RECORDS PROVIDED =
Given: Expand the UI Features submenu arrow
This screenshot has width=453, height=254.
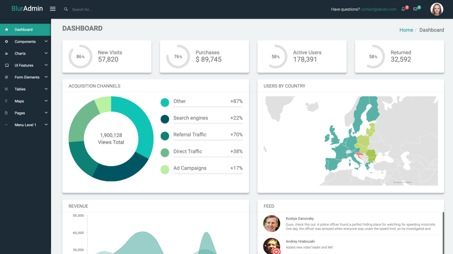Looking at the screenshot, I should pos(46,66).
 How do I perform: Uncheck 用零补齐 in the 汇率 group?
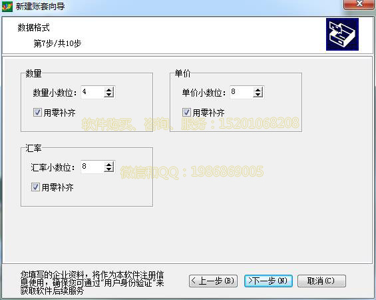click(35, 187)
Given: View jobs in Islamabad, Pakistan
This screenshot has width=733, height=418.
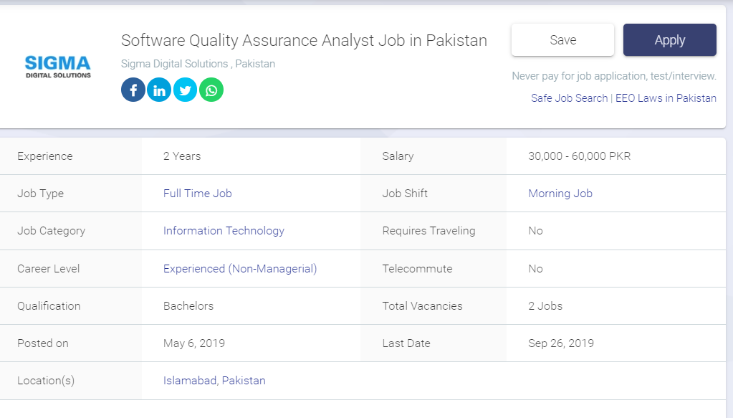Looking at the screenshot, I should (214, 381).
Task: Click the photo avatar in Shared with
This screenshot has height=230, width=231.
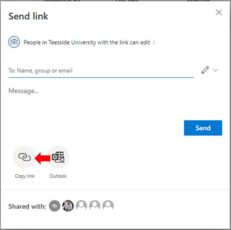Action: 68,206
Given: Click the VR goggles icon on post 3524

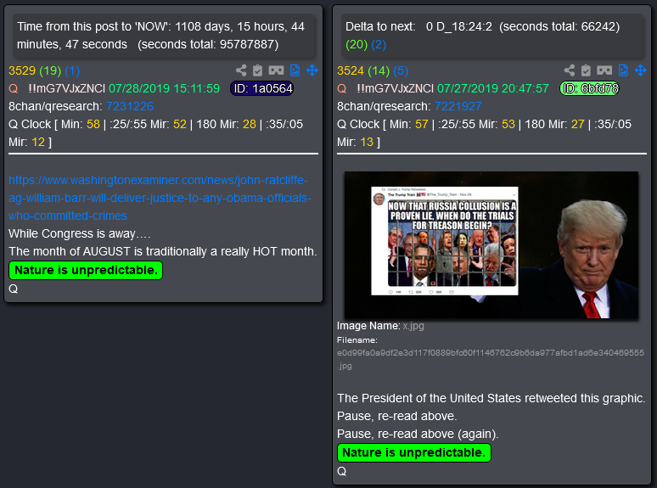Looking at the screenshot, I should (604, 70).
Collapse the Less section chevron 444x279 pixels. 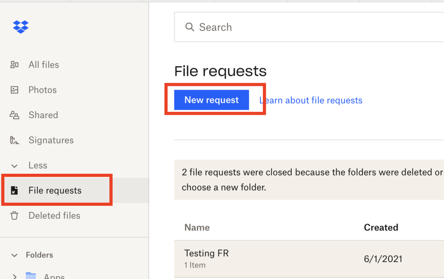click(14, 165)
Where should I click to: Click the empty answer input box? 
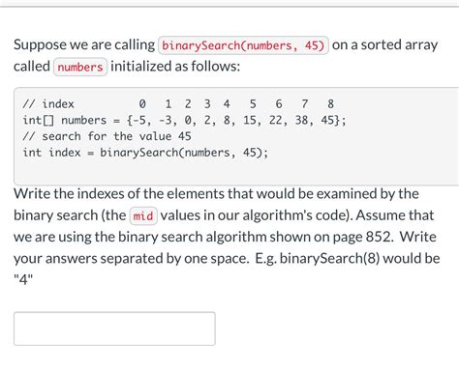(114, 328)
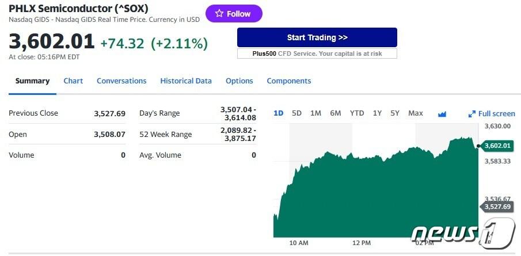Click the green price chart area
Screen dimensions: 521x256
(374, 196)
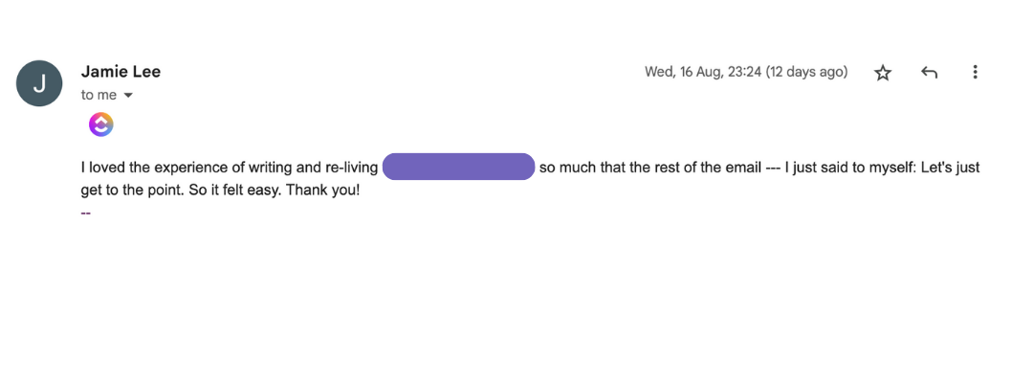Click the '(12 days ago)' relative time
This screenshot has width=1033, height=383.
pos(807,72)
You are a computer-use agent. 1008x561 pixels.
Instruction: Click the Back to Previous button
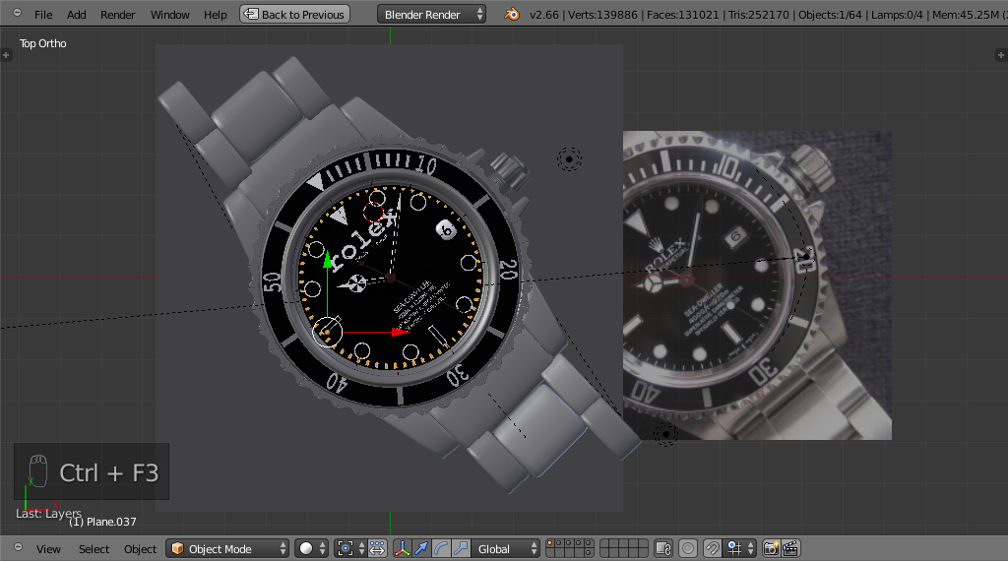click(x=294, y=15)
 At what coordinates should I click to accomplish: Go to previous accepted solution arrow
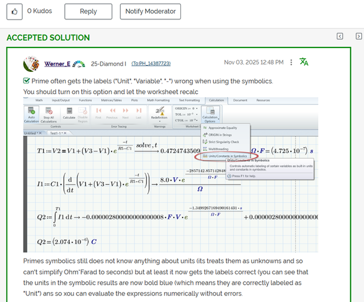pos(339,37)
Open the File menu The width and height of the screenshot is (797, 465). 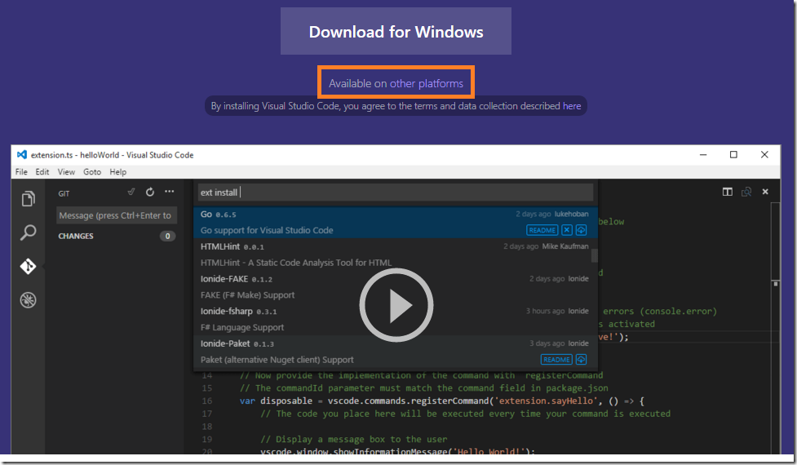pos(21,172)
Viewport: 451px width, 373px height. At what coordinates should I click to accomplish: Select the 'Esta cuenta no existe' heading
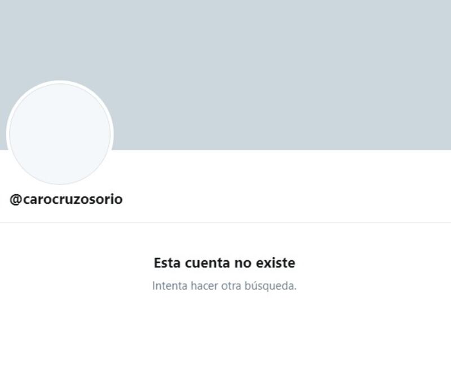pos(224,263)
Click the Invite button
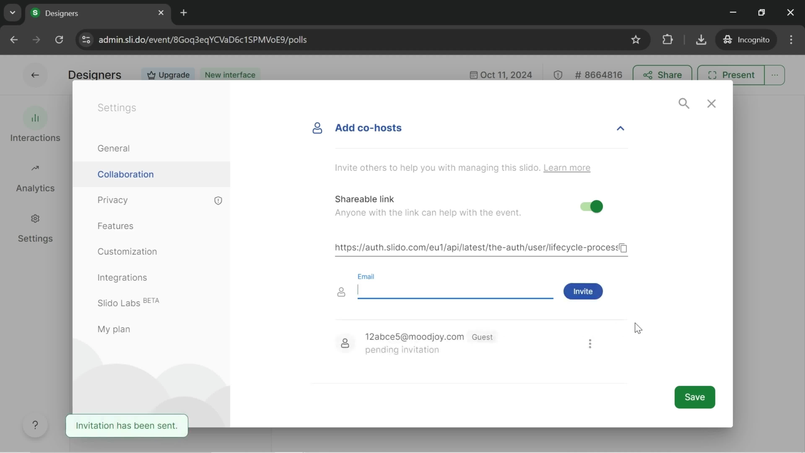This screenshot has height=453, width=805. point(583,291)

WORK INSTRUCTION =
Look above and copy only the lines from the one holding "Where should I" to the one holding "You are a computer-use", both included, exactly, minus the pictures.

TASK OUTPUT =
Where should I click to: Click the empty answer input box? 
(114, 328)
Click the green price chart area
Screen dimensions: 521x256
(374, 196)
Click the '(12 days ago)' relative time
This screenshot has width=1033, height=383.
pos(807,72)
You are a computer-use agent. 1008x561 pixels.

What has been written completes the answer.